This hasn't been a problem for me. For system inspection, you can use something like BeanShell to wander the data. Or you could spend a day or two and write something that used introspection (like java.lang.reflect) to let you wander the data.
Reporting tools don't exist for OODB. Try hooking up Crystal or another reporting tool to this. You end up writing every report from scratch.
You would never let random yahoos run queries against your production database servers, I hope. Which means a data warehouse. In which case, you can export your OO data to an SQL data warehouse happily.
DB Performance when querying outside the normal object hierarchy
Common queries should be indexed. That's true no matter how you keep your data. It's not hard to do in Prevayler.
32-bit memory limited our max customer size dramatically.
Yes. Prevayler should only be used on systems where all data fits in RAM. That's not all systems. Yet.
Object prevalence does nothing to change that. You still have to deal with serialization of all of your business objects, unless you're planning on reloading and re-executing all transactions since the beginning of time every time you restart the server. You can do it less frequently at runtime, but that doesn't save you any development time.
Oh, please. You really feel that making a Java object serialiable is just as hard as writing SQL load and store code? I have written persistence frameworks that work both ways, and the SQL code is much, much more complicated.
If you haven't implemented locks for an object model, then you haven't lived.
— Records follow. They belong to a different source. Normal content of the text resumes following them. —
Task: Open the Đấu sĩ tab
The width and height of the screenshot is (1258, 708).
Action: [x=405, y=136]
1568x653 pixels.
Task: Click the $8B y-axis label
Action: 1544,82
Seriously, I can see a lot of people screwing this up with deadlocks galore. Locking up concurrent systems can be a nightmare.
Then just wrap all of your lock-sensitive stuff in Prevayler command objects. They've got that working fine, and it guarantees isolation.
Goodbye Crystal Reports, Goodbye English Query, Goodbye ANY Ad Hoc query support, because if you need anything different, you're going to have to write a lot more code to enumerate throughout your objects. Have fun.
Oh, please. If you really need SQL compatability, then dump the data occasionally to a data warehouse, which is where you should be doing unconstrained ad-hoc queries anyhow.
Or if it's so the programmers can peek at the live system, then put in something like BeanShell, which will let you see a lot more than just the persistent data.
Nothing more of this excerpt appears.